===== PASSAGE TO READ =====

Move with the times - N°26

Move with the times - N°26

Hi everyone,

⏰ How not to be too late in your marketing, skills and mindset? By moving with the time and being on the correct train 🚆 Ready to board and look forward? Your "Marketing x Teams x Entrepreneurs" newsletter N°26 is waiting for you.

#marketing #marketers #career #futureofwork #tech


{Marketing}

Welcome to the B2B century

B2B categories are more significant and growing faster than B2C. So, for Peter Weinberg and Jon Lombardo, heads of research and development at the B2B Institute, the learning is explicit:

“B2B isn’t a niche, it’s a goldmine.” - Peter Weinberg and Jon Lombardo.

This is also true when looking at advertising elasticity and what it means for sales, according to the article published in MarketingWeek. Is the strength of B2B a challenge for the current marketers? Not really:

“Yes, the marketing industry will need to adapt and retool itself for the B2B century. But at its core, the B2B century will require the same skills as the B2C century: the ability to understand the customer’s needs, ensure the product is easy to mind and easy to find, and build distinctive brands that can charge higher prices.” - Peter Weinberg and Jon Lombardo.

Ready to focus more on B2B?


{Marketer}

The top marketer skills evolution

In her last article, Tequia Burt, Editor in Chief of the LinkedIn Ads Blog, reveals the changes in marketing skills listed by marketers on their Linkedin profiles from 2015 to 2022. What comes first? 1) Digital marketing; 2) Social Media Marketing; 3) SEO (making its first entrance in the top 10). More interesting than the ranking itself, in my opinion, is the overall change in the skills:

“Since 2015, the top 10 skills for marketing professionals have changed by 50 percent.” -Tequia Burt.

To keep yourself up to date, you will find a complimentary selection of 10 marketing courses in the article until the end of September.


{Career}

6 steps to prepare for your future career

Storyteller, motivating and structured, Maya Grossman is one of the best career coaches. In this article, she also challenges you to take action and start driving your career intentionally. Includes several ready-to-use templates.


{Async}

Do you need weekly team meetings?

I am a big fan of asynchronous communication, but I must admit, I still have much to practice in this area. That’s why I enjoyed the Linkedin post of MJ Peters so much: she leads a marketing team and doesn’t have a weekly team meeting. Instead, she developed an asynchronous approach that she explains concretely. Priceless.

===== INFORMATION GIVEN =====

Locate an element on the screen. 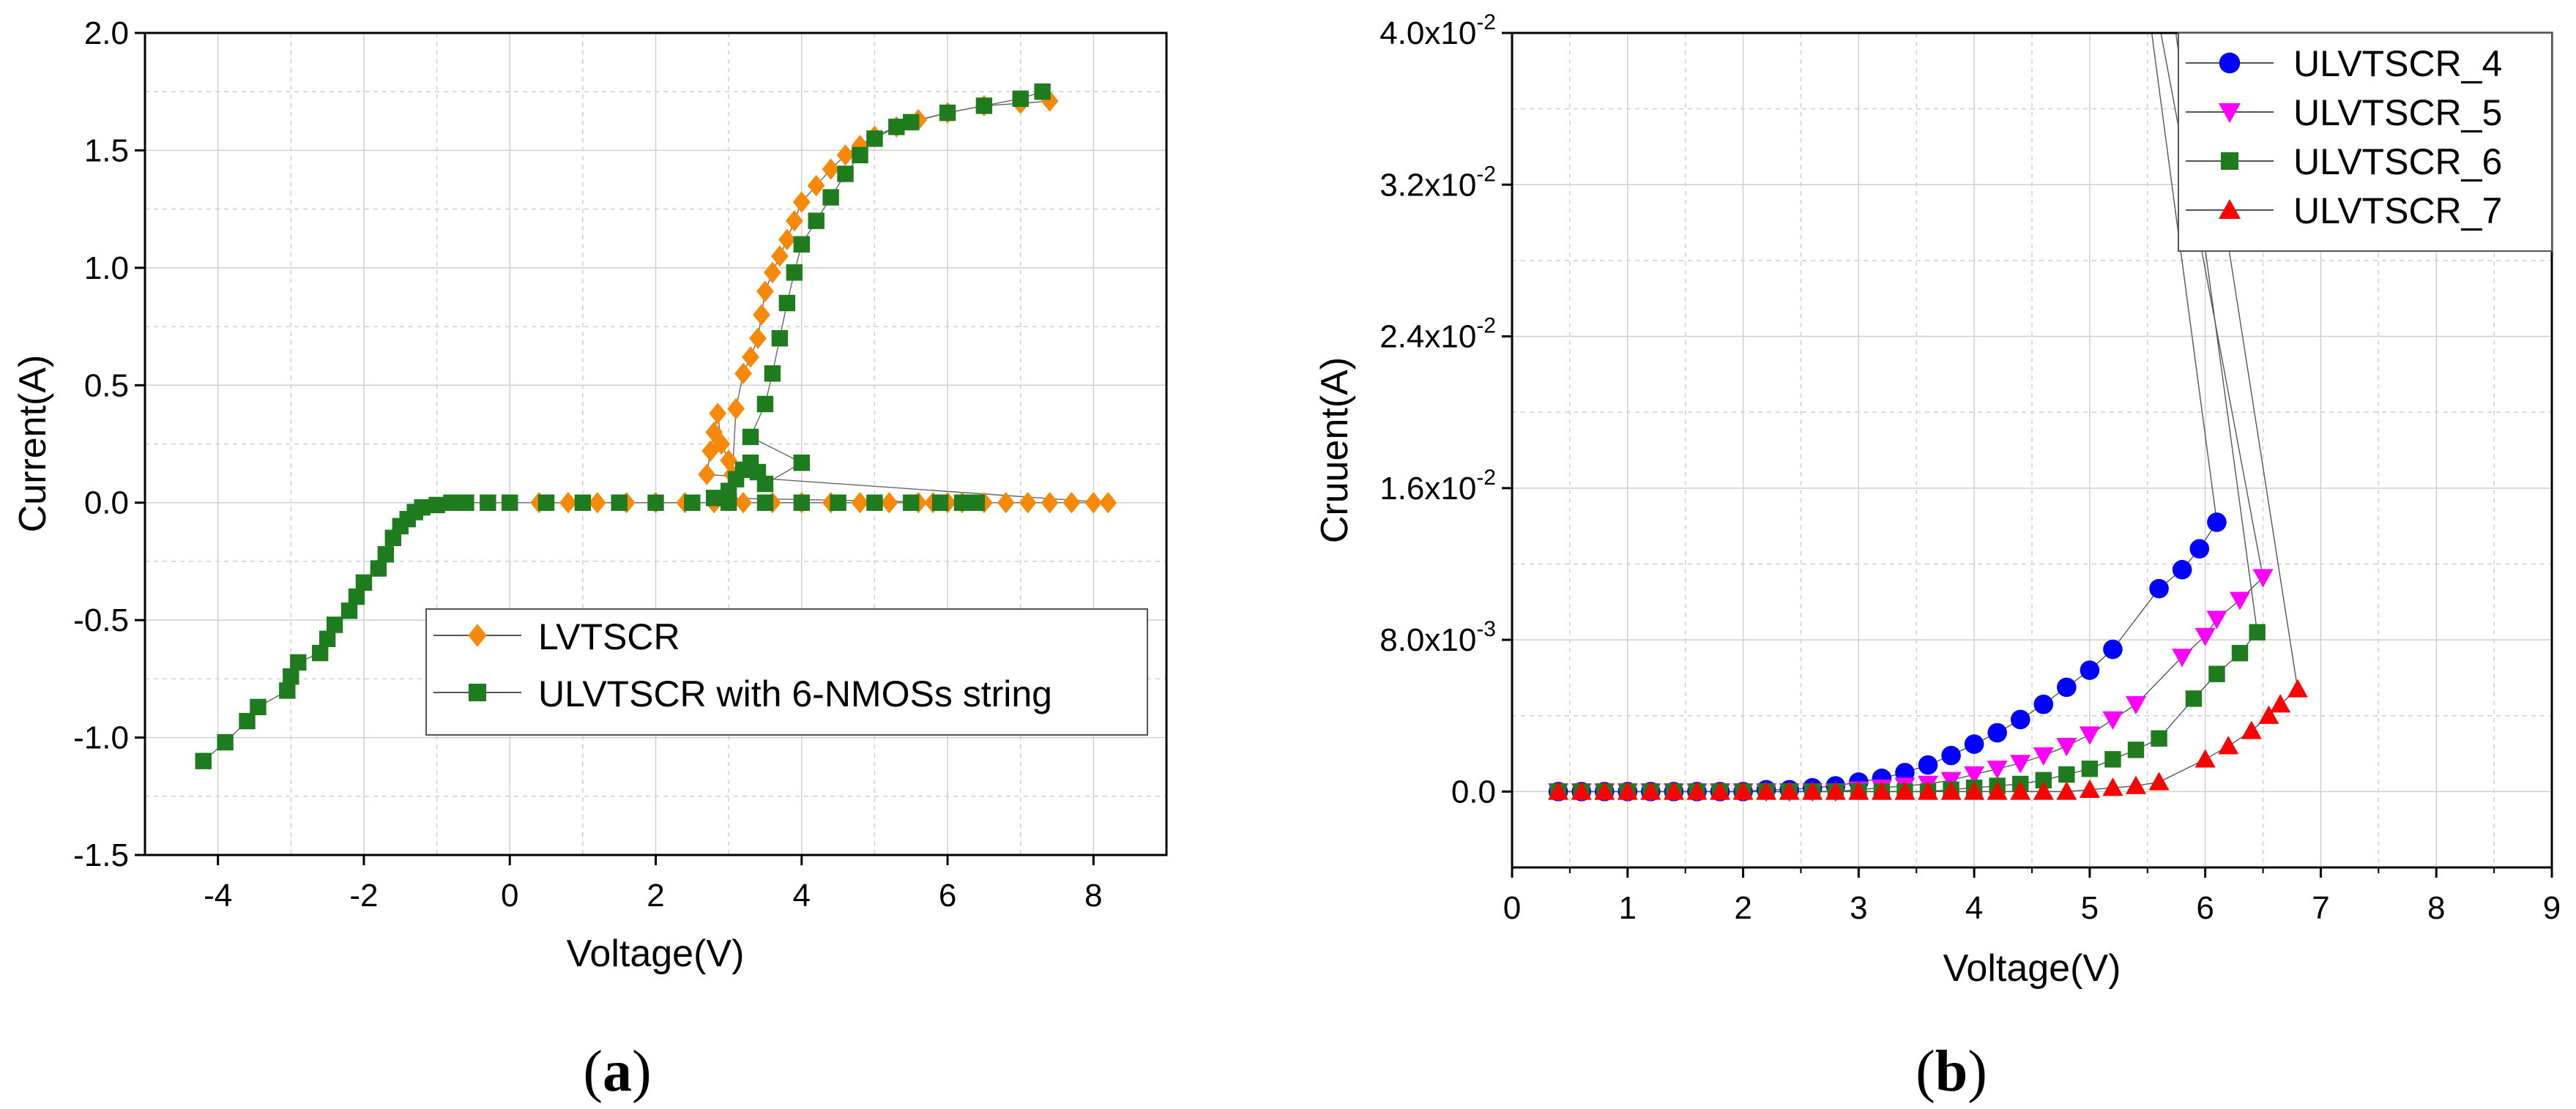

=====
===== INFORMATION GIVEN =====

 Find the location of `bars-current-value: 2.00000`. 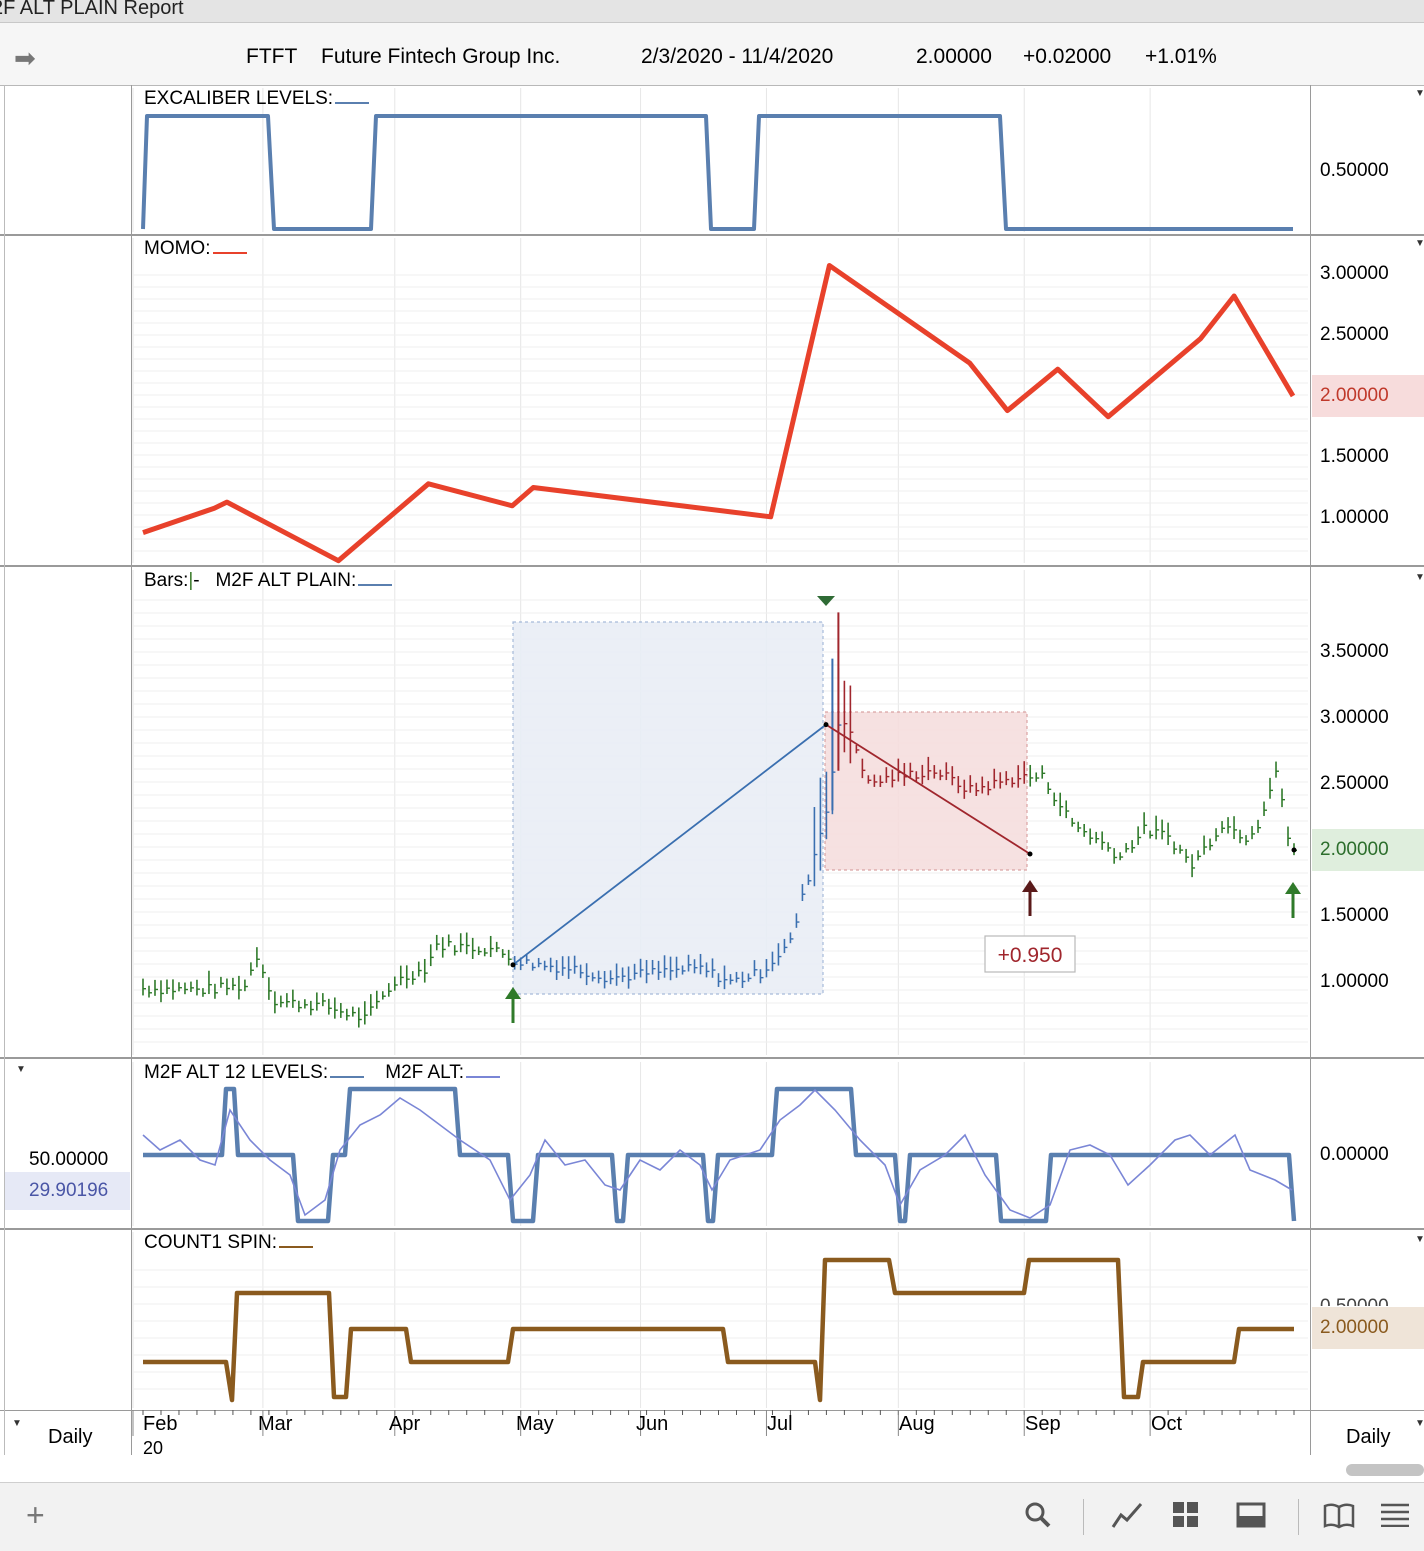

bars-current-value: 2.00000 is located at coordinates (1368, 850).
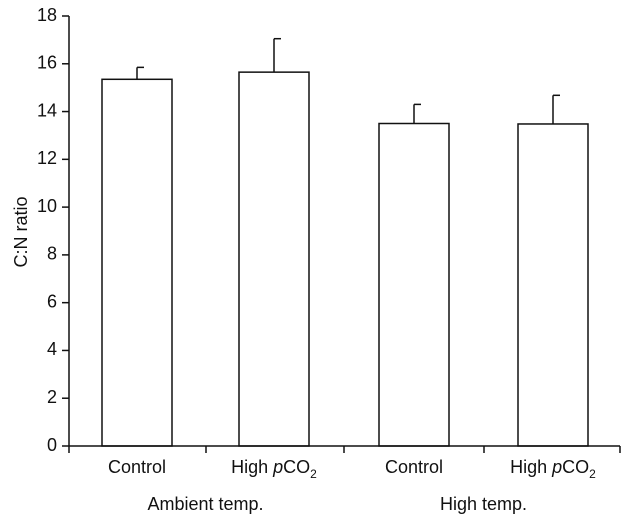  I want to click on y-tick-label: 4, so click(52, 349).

=====

#### TASK LIST
1. Answer these from the marketing newsletter:
(a) What positions do Peter Weinberg and Jon Lombardo hold at the B2B Institute?
(b) By how much have the top 10 skills for marketing professionals changed since 2015?
(c) What does MJ Peters's marketing team do without?
2. Pick up the marketing newsletter after its last sentence and carry it on.
The items have nothing to do with the marketing newsletter.

#### RESULTS BY TASK
1.
(a) They are the heads of research and development.
(b) By 50 percent.
(c) A weekly team meeting.

2.
{Remote}

Remote to the future

What does a remote experience look like? Iwo Szapar shares some personal thoughts, focusing on the change it represents:

“Transitioning to remote work is not a binary switch that is flipped. Remote is a journey of iteration — a tireless, evolving trek that demands a senior visionary and leader, or else your firm risks falling back into conventional habits or creating a fractured culture where no one is clear on what is expected.” - Iwo Szapar.

The article is an excerpt from Iwo’s book, “Remote Work Is The Way”, with the guest contribution from Darren Murph, Head of Remote at GitLab.


{Women}

How gender-biased assumptions affect female achievers (and your company)

There is a terrible reality about gender bias: this is that you don’t even notice them. That’s why I enjoyed reading this article by Elizabeth L. Campbell and Oliver Hahl on HBR, published in July. Because it shows what are the unaware mechanisms in action with recruitment, career advancement, and retention of women. The point about loyalty is incredibly enlightening:

“While it’s assumed that exceptional men will job hop to get a promotion, it’s assumed that exceptional women will stay loyal to their firm because they value their relationships with their coworkers. The assumption that women value these relationships is so strong that people continue to believe exceptional women will choose to stay even in the face of better, outside career opportunities.” - Elizabeth L. Campbell and Oliver Hahl.

A must-read for any manager.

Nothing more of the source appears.